Nina considered how high up the doors were when there was no platform. She peered back up the line. “We get Karl to reverse the train so a door lines up with the bridge back there. If we use that yellow ramp, I reckon we can get the donkeys onto the brickwork, and they’ll find a way down the side.”
“I prefer to stay on the train. Ggh! It feels safer.”
She waved a torch at the herd-beast. “We can’t move that. It’ll derail the train if it wants to.”
“Nina man, I don’t like walkin’, I’m a film star now,” he said, but dutifully went back to the train to begin unloading.
* * *
Whole streets aflame. Corpses arranged as art installations or summoning circles. Humans, animals, plant life and buildings fused together in new and startling forms. All these flew past and were gone as soon as Prudence glimpsed them.
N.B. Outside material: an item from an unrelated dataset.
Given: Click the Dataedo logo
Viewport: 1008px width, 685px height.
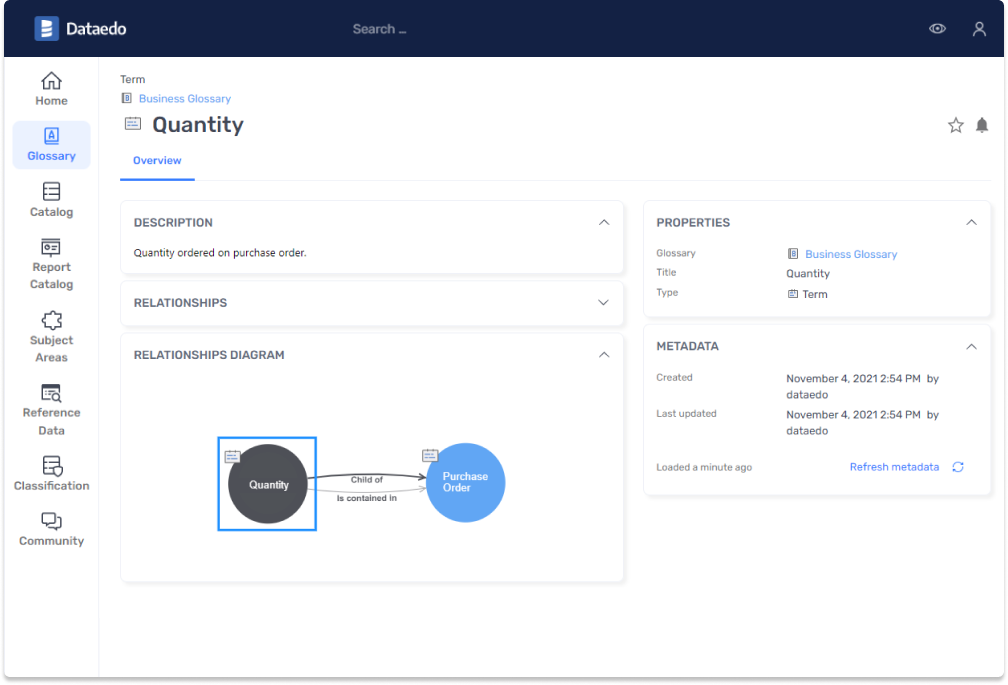Looking at the screenshot, I should pyautogui.click(x=80, y=29).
Prudence, grunting as she propped herself up to alleviate the pain of Shara’naak’s grip, pushed aside her windblown hair and looked around, trying to spot stars beyond the rooftops and the trees. The sky was deep purple and grey. There were clouds, but no stars.
The August Handmaidens of Prein slowed on a wide avenue, lined by houses on one side and broad green space on the other. As they came to a halt, Prudence realised the breeze around her was not just from the speed of their travel. Sharp, blustery winds whipped around them. The faceless Handmaidens seemed to be looking ahead. In the dark sky there were flying fragments of tile and brickwork, and a distant groaning of buildings being torn apart.
“Yam Schro dat Kaxeos, feschaq bet mye’kha,” said one of the Handmaidens.
“What’s happening?” said Prudence.
“Chand’a. Ven-se rghn Kaxeos,” said another.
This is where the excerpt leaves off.